With its dynamic approach and global perspective, GAPP is intent on establishing strategic partnerships with other institutions around the world. These already include ties with the Dubai School of Government (United Arab Emirates); the National Graduate Institute for Policy Studies (Japan); the Lee Kuan Yew School of Public Policy (Singapore); the Elliott School of International Affairs and the Trachtenberg School of Public Policy and Public Administration (both at George Washington University), and the Monterey Institute of International Studies (Middlebury College) in the U.S.; the Danish School of Media and Journalism (Århus, Denmark); and the Central Agency for Organization and Administration in Egypt.

A vital part of GAPP’s mission is its Executive Education Program, which is providing specialized management, communications, and analytical training for public officials in Egypt and throughout the region.

To further promote a public role, and to raise students’ awareness of public policy issues, Fahmy has undertaken several other initiatives as well. One of them is the creation of the Cairo Review of Global Affairs, GAPP’s quarterly policy journal.

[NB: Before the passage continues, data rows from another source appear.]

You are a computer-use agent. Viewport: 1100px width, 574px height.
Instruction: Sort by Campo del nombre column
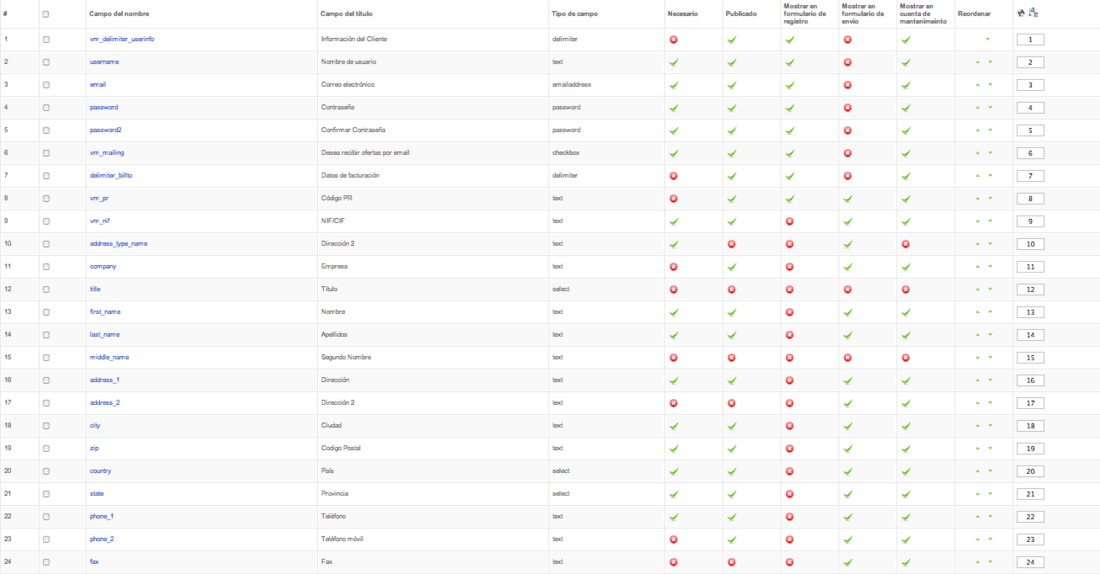(119, 14)
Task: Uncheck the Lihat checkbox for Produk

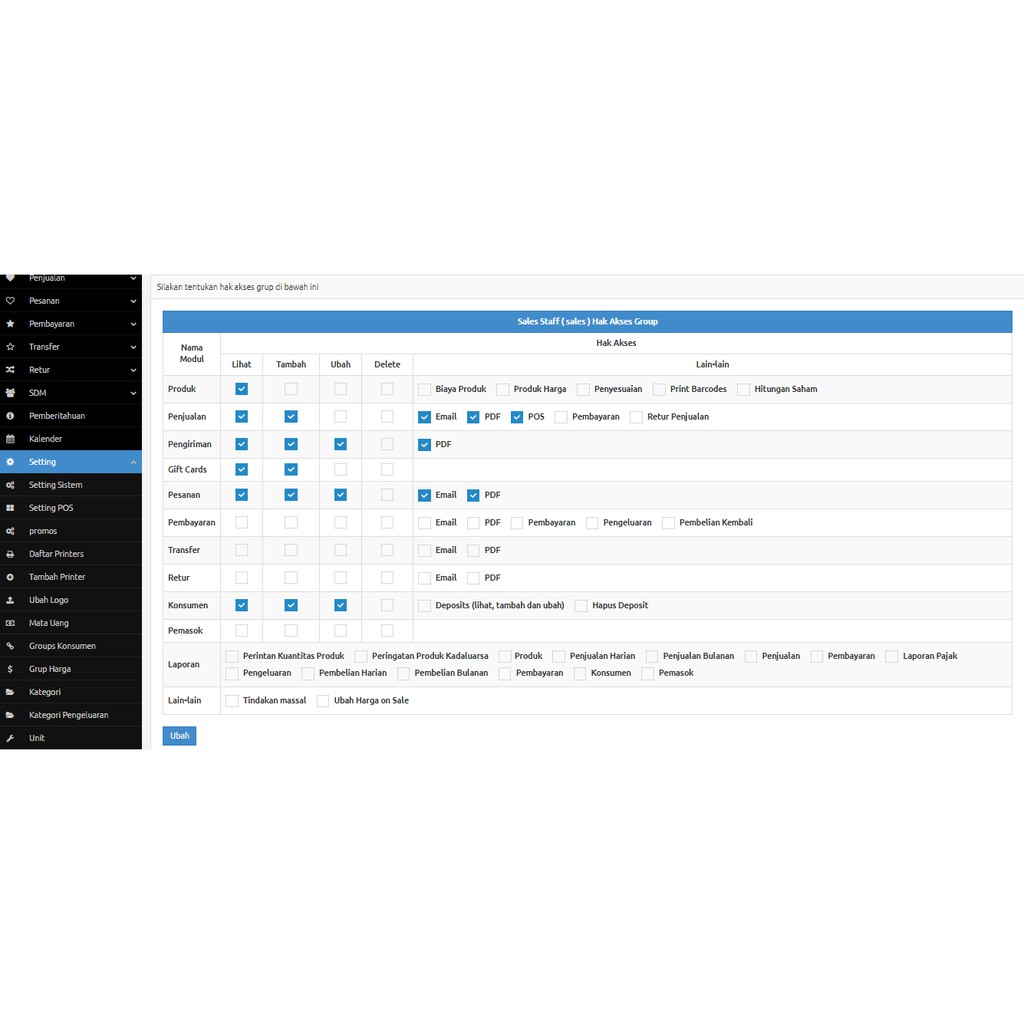Action: (x=241, y=389)
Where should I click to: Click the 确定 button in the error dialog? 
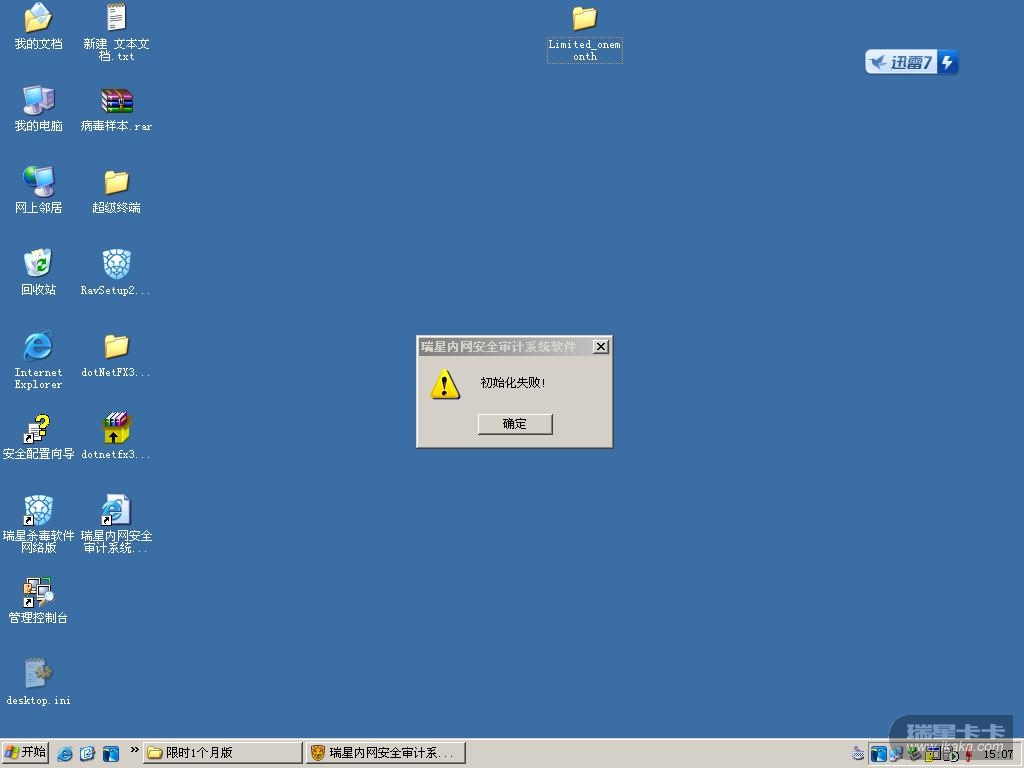click(x=514, y=424)
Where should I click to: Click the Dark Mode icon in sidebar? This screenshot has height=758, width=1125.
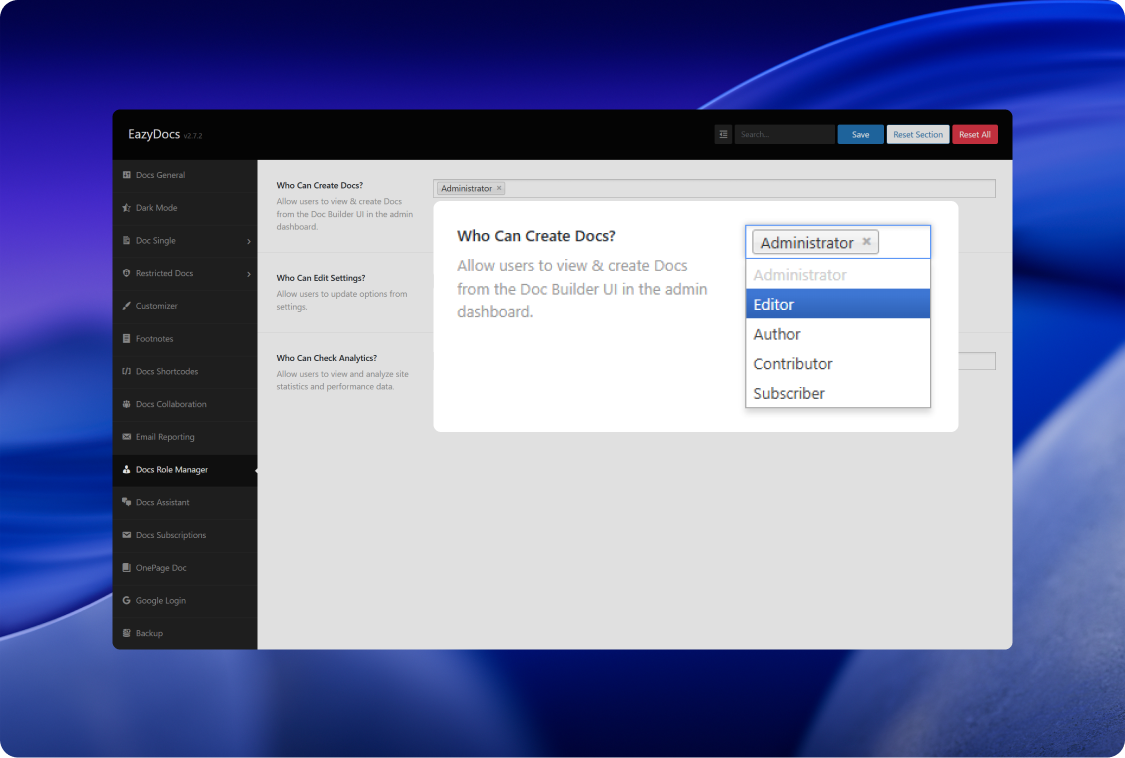tap(126, 208)
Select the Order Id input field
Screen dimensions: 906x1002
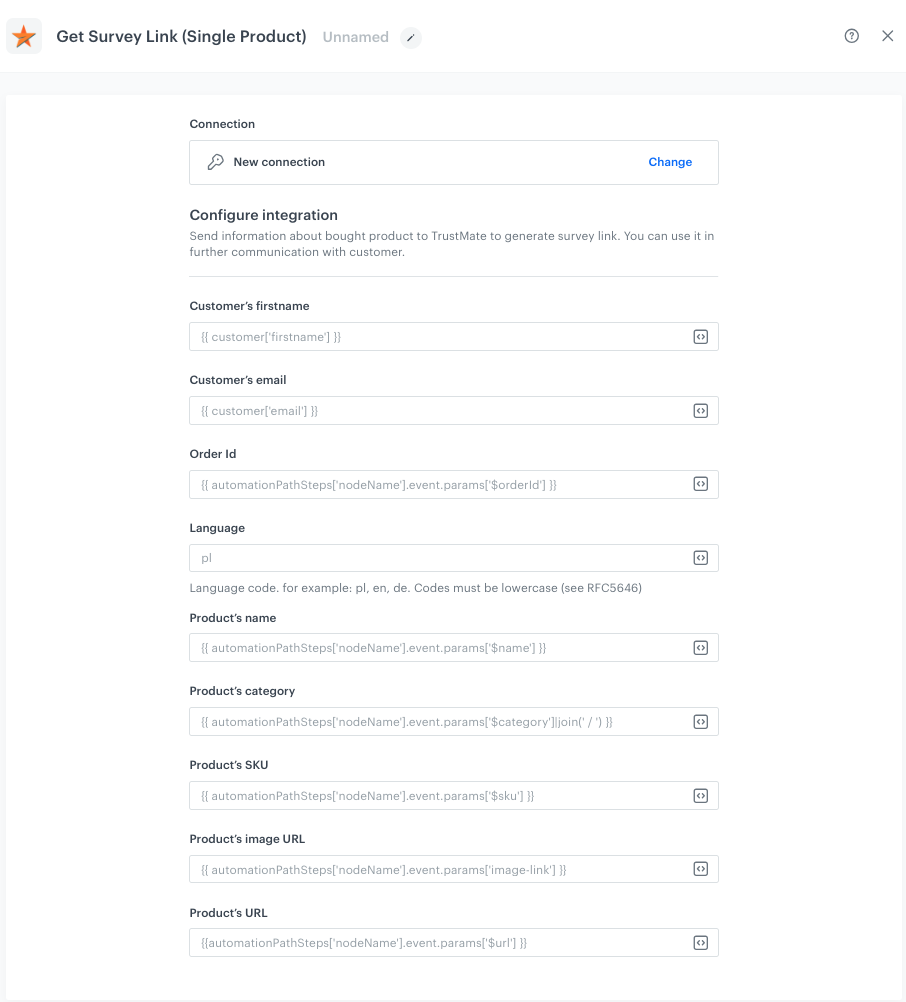click(x=430, y=484)
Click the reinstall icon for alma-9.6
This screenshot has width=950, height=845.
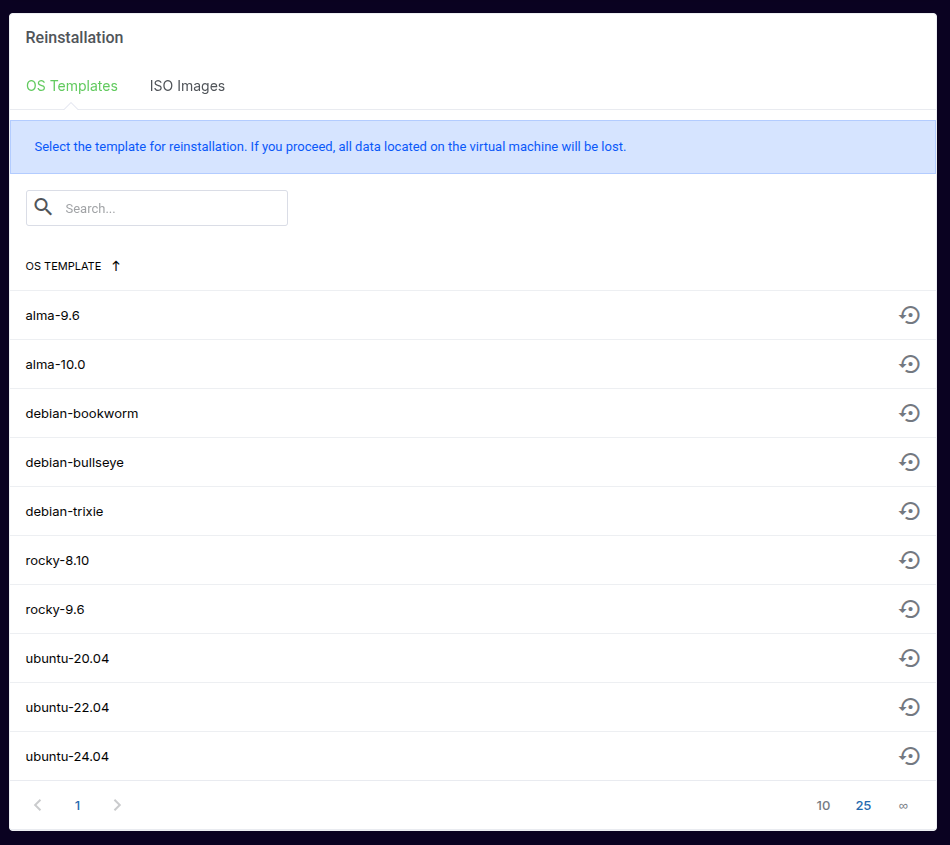point(909,315)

Another is the launch of the Public Policy Lecture Series, which enables AUC students and Egyptians at large to hear the views of local and international figures from various fields. The series has played an especially important role since Egypt’s January 25 revolution. In public seminars at the AUC downtown campus, steps away from Tahrir Square, GAPP has brought together legal experts and leading politicians to debate critical issues facing Egypt’s transition to democracy, such as changes in the constitution and the formation of new political parties. The series kicked off last year with a speech on Turkish policy in the Middle East by Turkish Foreign Minister Ahmet Davutoglu, who attended AUC in the 1980s. Other earlier speakers in the series have included former UN under-secretary general Lakhdar Brahimi, French diplomat and author Eric Rouleau, and Academy Award-winning film director Costa Gavras.

In AUC’s ninety-two-year history, it has awarded degrees to more than twenty-five thousand students, many of whom went on to make significant contributions to public service. AUC’s establishment of the first school in the region dedicated to providing education and training in public policy comes at a particularly fitting moment, when political transformation is presenting the Middle East with new challenges and opportunities. “We are making the direct and invaluable link between theory and practice,” says Associate Dean Laila El Baradei: “We want our students to have a real impact on the policies of tomorrow.”